Exactly where the Prison Service cuts will fall in the next few years is still being discussed internally, but the Ministry of Justice has clearly decided that it will not let the prison system expand uncontrollably. Howard has attacked the suggestion that short-term sentences could be abolished, but this was not in the speech, and is anyway opposed by David Cameron. Clarke wanted more “intelligent sentencing” and more emphasis on reduced reoffending and alternatives to custody, where they are proven to work.
This element of his speech was not some radical new departure – it just sounded fresh coming from Ken. Strong proposals like payment by results for reduced reoffending and a ‘rehabilitation revolution’ to cut the prison population over time were developed by Nick Herbert in Opposition, and restated recently in a speech he gave to Policy Exchange . Both have lots of potential if the policy is properly developed and real measures of success can be determined.
Oddly, Clarke admitted to having no “competitive objective” of a lower prison population, but even if you accept the arguments for prison, it actually does make sense fiscally and socially to have a goal of imprisoning fewer people.
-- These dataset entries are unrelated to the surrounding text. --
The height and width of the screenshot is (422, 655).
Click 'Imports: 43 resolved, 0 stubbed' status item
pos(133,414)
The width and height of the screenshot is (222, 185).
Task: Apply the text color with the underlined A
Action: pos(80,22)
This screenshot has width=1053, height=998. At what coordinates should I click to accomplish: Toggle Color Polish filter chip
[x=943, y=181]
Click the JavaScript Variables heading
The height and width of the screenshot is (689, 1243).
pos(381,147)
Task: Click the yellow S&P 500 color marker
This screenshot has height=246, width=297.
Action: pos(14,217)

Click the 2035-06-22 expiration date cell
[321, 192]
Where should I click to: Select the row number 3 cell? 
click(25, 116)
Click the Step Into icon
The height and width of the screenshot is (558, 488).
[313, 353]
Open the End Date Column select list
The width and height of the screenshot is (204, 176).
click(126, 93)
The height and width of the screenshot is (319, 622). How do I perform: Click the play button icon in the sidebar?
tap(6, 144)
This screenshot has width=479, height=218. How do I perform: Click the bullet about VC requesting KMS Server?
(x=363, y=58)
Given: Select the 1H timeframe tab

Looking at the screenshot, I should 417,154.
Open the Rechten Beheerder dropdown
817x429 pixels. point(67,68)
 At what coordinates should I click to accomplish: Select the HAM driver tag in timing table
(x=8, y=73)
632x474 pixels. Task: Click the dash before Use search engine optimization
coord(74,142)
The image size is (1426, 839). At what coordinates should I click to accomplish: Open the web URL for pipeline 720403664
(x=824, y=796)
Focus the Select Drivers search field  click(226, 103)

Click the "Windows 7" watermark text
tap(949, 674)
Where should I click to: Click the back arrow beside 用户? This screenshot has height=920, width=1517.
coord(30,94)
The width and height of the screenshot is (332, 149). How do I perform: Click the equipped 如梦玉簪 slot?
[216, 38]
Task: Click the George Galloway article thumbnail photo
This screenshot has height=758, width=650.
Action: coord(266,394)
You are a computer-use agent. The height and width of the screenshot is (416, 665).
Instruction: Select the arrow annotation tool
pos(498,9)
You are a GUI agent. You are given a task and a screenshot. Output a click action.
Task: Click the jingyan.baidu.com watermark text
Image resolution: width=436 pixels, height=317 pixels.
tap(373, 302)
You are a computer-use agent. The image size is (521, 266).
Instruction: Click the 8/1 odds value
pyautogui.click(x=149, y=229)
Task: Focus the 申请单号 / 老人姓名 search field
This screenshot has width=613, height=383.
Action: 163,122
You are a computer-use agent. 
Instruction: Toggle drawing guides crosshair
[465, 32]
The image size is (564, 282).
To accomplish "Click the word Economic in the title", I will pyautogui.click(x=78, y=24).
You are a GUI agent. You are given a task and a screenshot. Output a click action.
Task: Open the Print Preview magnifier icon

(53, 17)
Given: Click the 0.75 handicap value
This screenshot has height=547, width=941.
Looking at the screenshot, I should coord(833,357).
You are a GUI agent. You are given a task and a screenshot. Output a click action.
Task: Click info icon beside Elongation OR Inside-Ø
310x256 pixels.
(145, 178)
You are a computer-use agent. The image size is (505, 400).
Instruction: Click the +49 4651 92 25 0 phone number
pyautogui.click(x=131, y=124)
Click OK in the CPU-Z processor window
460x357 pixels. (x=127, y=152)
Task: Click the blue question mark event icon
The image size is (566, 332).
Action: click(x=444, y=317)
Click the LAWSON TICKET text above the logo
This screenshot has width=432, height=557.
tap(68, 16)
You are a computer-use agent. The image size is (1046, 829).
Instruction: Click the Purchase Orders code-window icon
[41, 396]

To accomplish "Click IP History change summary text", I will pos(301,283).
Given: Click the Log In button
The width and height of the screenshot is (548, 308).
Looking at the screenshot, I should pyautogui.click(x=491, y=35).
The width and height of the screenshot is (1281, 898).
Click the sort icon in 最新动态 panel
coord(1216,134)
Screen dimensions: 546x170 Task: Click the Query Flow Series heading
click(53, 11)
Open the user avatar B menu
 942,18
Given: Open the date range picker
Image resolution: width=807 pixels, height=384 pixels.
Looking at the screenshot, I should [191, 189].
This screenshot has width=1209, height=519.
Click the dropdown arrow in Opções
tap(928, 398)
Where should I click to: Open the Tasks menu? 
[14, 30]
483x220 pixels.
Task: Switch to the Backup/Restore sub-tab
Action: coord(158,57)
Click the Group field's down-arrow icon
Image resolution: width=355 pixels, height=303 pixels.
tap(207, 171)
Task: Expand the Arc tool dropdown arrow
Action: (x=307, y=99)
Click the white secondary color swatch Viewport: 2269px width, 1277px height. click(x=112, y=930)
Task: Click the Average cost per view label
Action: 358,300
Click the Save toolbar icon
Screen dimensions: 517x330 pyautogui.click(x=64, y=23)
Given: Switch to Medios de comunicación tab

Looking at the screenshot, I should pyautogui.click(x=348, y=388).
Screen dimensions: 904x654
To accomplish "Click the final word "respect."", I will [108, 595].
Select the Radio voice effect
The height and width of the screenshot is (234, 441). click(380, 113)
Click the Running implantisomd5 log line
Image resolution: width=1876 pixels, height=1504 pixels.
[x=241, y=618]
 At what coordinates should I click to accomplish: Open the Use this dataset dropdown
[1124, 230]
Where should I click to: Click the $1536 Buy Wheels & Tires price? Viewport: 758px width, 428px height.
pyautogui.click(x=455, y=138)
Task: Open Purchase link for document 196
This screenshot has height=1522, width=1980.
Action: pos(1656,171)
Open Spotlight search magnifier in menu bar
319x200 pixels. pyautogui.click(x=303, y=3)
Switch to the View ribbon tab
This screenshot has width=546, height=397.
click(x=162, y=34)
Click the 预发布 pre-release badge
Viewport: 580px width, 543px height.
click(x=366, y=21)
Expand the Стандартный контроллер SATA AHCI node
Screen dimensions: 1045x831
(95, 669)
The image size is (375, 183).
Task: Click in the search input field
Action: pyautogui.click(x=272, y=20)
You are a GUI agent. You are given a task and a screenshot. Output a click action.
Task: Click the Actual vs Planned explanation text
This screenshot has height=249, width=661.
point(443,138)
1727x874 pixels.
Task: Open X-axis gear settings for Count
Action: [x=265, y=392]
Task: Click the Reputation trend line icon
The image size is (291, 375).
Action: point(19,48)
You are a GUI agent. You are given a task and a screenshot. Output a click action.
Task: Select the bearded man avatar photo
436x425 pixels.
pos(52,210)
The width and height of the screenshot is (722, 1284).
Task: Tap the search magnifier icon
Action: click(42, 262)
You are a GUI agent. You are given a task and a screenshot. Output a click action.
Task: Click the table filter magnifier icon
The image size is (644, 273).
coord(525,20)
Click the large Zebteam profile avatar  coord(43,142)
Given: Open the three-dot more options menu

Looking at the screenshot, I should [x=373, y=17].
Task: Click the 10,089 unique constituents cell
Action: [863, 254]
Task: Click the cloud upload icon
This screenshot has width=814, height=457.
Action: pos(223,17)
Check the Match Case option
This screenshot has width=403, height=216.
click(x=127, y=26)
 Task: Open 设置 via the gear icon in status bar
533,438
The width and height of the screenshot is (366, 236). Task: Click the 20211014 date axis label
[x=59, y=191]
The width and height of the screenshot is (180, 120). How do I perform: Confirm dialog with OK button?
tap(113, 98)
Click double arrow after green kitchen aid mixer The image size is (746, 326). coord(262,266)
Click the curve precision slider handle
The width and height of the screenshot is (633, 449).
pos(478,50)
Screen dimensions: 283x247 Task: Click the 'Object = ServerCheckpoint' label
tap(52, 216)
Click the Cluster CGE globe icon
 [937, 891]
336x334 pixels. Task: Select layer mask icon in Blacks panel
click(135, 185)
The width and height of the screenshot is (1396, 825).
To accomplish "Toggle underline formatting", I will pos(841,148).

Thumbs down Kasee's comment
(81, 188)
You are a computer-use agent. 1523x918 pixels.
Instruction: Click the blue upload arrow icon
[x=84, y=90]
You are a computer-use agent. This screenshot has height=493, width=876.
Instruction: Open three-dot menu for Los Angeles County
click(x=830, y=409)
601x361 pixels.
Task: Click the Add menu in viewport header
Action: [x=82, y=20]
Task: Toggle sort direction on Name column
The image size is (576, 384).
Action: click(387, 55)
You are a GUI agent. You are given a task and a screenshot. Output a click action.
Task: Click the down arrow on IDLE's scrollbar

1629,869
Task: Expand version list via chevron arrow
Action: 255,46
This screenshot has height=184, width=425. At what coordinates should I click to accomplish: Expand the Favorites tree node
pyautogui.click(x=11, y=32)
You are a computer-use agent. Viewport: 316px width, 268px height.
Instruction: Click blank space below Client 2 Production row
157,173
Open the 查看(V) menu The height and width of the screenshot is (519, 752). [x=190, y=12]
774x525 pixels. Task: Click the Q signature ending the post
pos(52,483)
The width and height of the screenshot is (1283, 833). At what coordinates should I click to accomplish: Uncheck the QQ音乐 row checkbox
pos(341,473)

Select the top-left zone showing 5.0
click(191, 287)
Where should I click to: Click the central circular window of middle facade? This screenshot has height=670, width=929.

The Californian example of grossly overcrowded prisons which consume more of the state’s budget than higher education is not one to follow. But unless Clarke is contemplating more drastic proposals like restricting the sentencing options of magistrates, limiting the use of indeterminate sentences, or reintroducing early release, then new ways need to be found of stemming the flow into prison.
The problem is timing. Sentencing reforms that could help reduce the prison population take time to feed through, and will not become legislation before next summer. In the meantime, official projections of prison population growth have typically underestimated the real figure, so Ministers often end up with less time to provide the new capacity – a further 9,000 places by 2014 – than they planned. This was Jack Straw’s constant headache.
Attempting to cut the prison population by restricting magistrates’ use of short-term sentences would not help much because they are not really where the problem lies (prisoners serving less than 6 months make up only 10% of the prison population). Real progress would come from cracking the perennial problem of ineffective community sentences.
It is the failure of the Probation Service and community sentences that leads to the glut of short-term recidivists cycling through the system and this inflates the overall prisoner numbers. The Government needs to get serious about trialling new non-custodial methods and devising a tough and visible alternative – delivered by the private sector – that sentencers can trust and the public see as credible.
The policy decisions that get prison numbers down are rarely quick and simple. The prison population in England and Wales is partly a reflection of our high crime rate, and it cannot be reduced by sentencing changes alone. It needs a strategy to reduce overall reoffending rates through effective rehabilitation and resettlement programmes, and more focus on crime prevention and tough non-custodial punishments to reduce the flow into the prison system. That way, you cut the prison population by cutting crime, and not the other way around.